■ RECORDS FOR THE TASK:
>>

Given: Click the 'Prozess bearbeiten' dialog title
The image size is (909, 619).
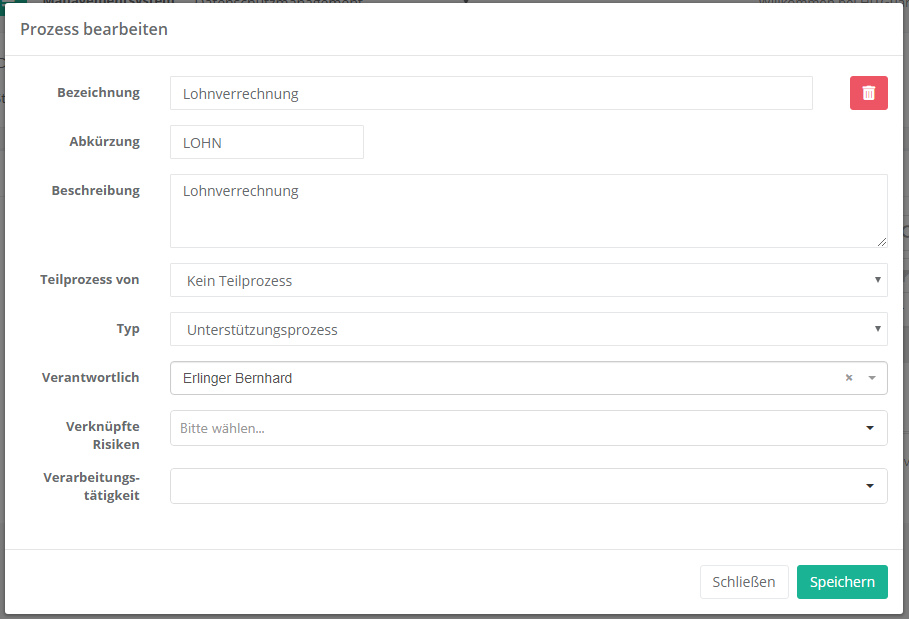Looking at the screenshot, I should click(94, 29).
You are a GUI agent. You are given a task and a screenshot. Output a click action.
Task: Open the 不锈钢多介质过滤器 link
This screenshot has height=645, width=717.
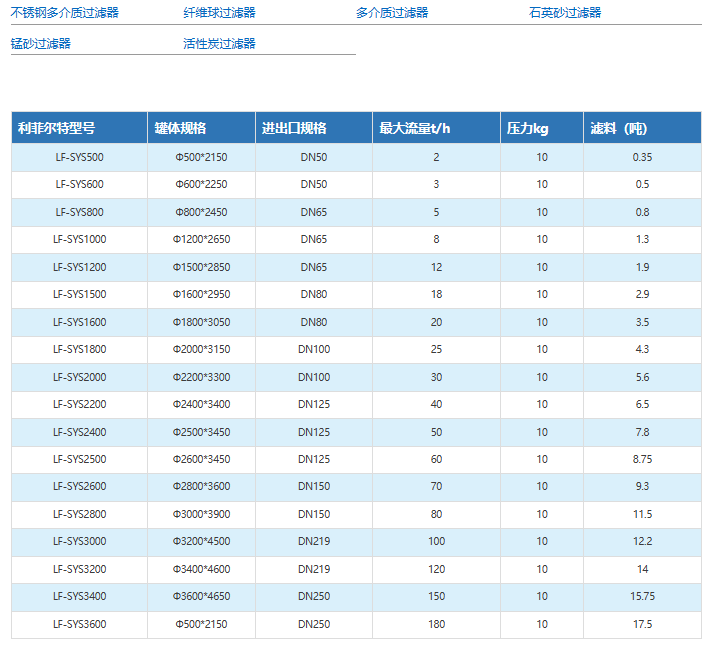[x=65, y=13]
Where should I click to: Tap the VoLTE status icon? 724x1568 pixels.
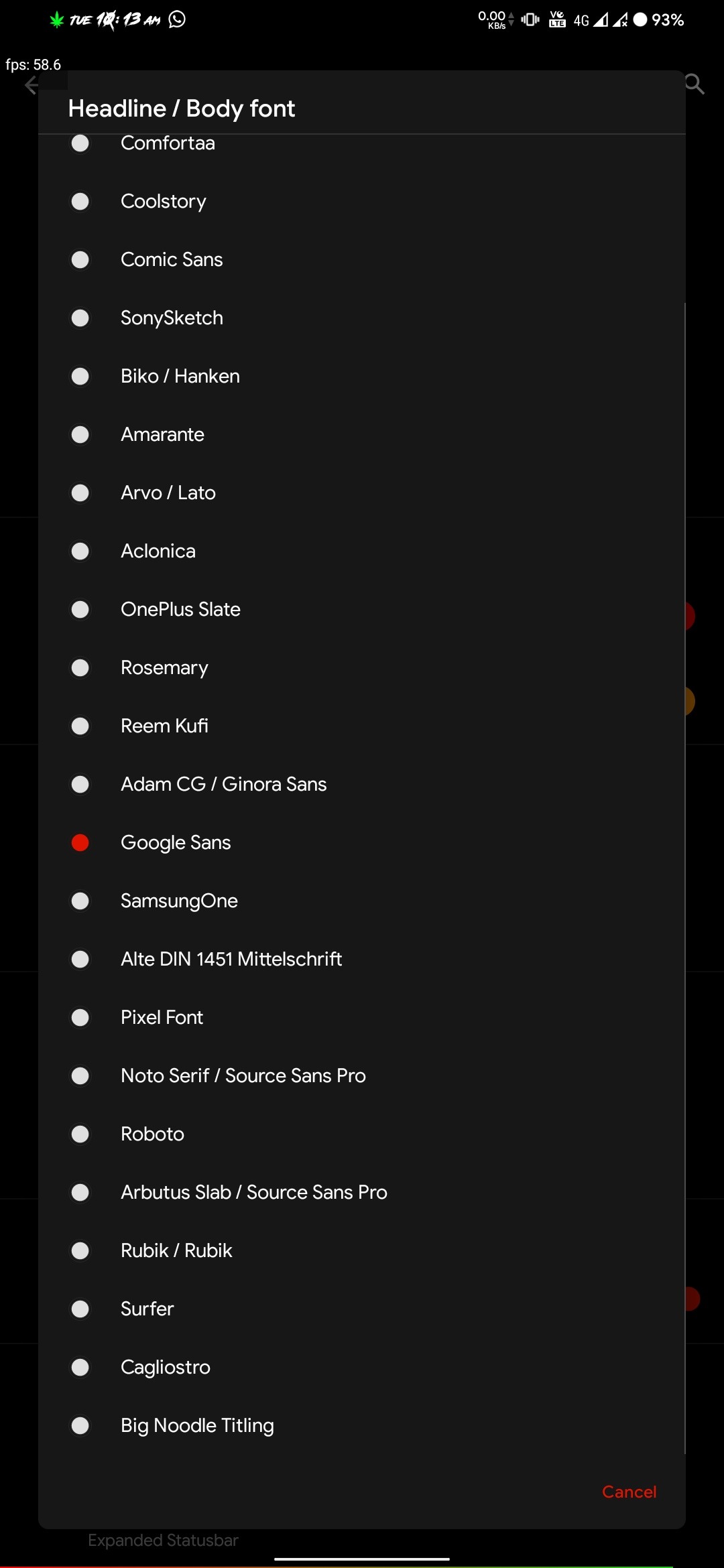(x=557, y=19)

<<

■ AIM OF THE EXERCISE: Please set the data above down exactly, with the pictures removed.

■ TASK SOLUTION:
Given: Click the 'Prozess bearbeiten' dialog title
The image size is (909, 619).
Looking at the screenshot, I should click(94, 29).
You are a GUI agent. You are given a task and a screenshot. Output a click action.
Task: Open the 不锈钢多介质过滤器 link
This screenshot has height=645, width=717.
[x=65, y=13]
Where should I click to: Tap the VoLTE status icon? 724x1568 pixels.
(x=557, y=19)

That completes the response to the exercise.